Monday Seminar:
Tejumola Olaniyan
Senior Fellow (2007-2011; 2012-2013)
African Languages and Literature; English, UW-Madison
The seminar is an inquiry into the relations between the postcolonial African state and selected cultural forms, practices, and institutions its peculiar constitutive features engendered. It will also explore how the forms and practices generate and circulate a certain image of the state, and impact the state’s self-understanding and performance. The “engendering” is bi-directional, no less, maybe more My goals are to account for the sociopolitical underpinning of postcolonial African cultural forms, and to construct a “cultural biography” of the postcolonial African state in order to advance the epistemological process of understanding it.
Tejumola Olaniyan, IRH Senior Fellow, is the Louise Durham Mead Professor of English and African Languages at the University of Wisconsin-Madison.
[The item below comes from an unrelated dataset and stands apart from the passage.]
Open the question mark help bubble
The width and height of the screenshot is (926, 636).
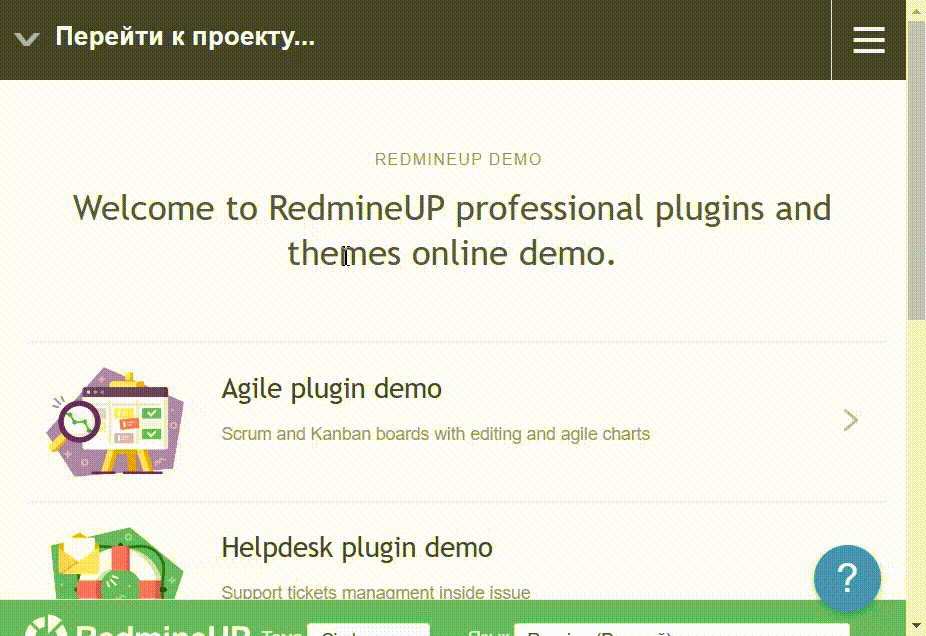[847, 578]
He is the founding chair of the African Diaspora and the Atlantic World Research Circle (2003-2010), and currently co-chairs the Music, Race, and Empire Research Circle. His research interests include African, African diaspora, and postcolonial literature and cultural studies. He has published widely in these areas, including Arrest the Music!: Fela and His Rebel Art and Politics (2004, 2009; nominated for Best Research in World Music by the Association for Recorded Sound Collections in 2005), Scars of Conquest/Masks of Resistance: The Invention of Cultural Identities in African, African American and Caribbean Drama (1995), and co-editor of African Literature: An Anthology of Criticism and Theory (2007, with Ato Quayson), African Drama and Performance (2004, with John Conteh-Morgan), and African Diaspora and the Disciplines (2010, with James H. Sweet). One of his current projects is a book, Political Cartooning in Africa, forthcoming from Indiana University Press, and an online encyclopedia of African political cartoonists.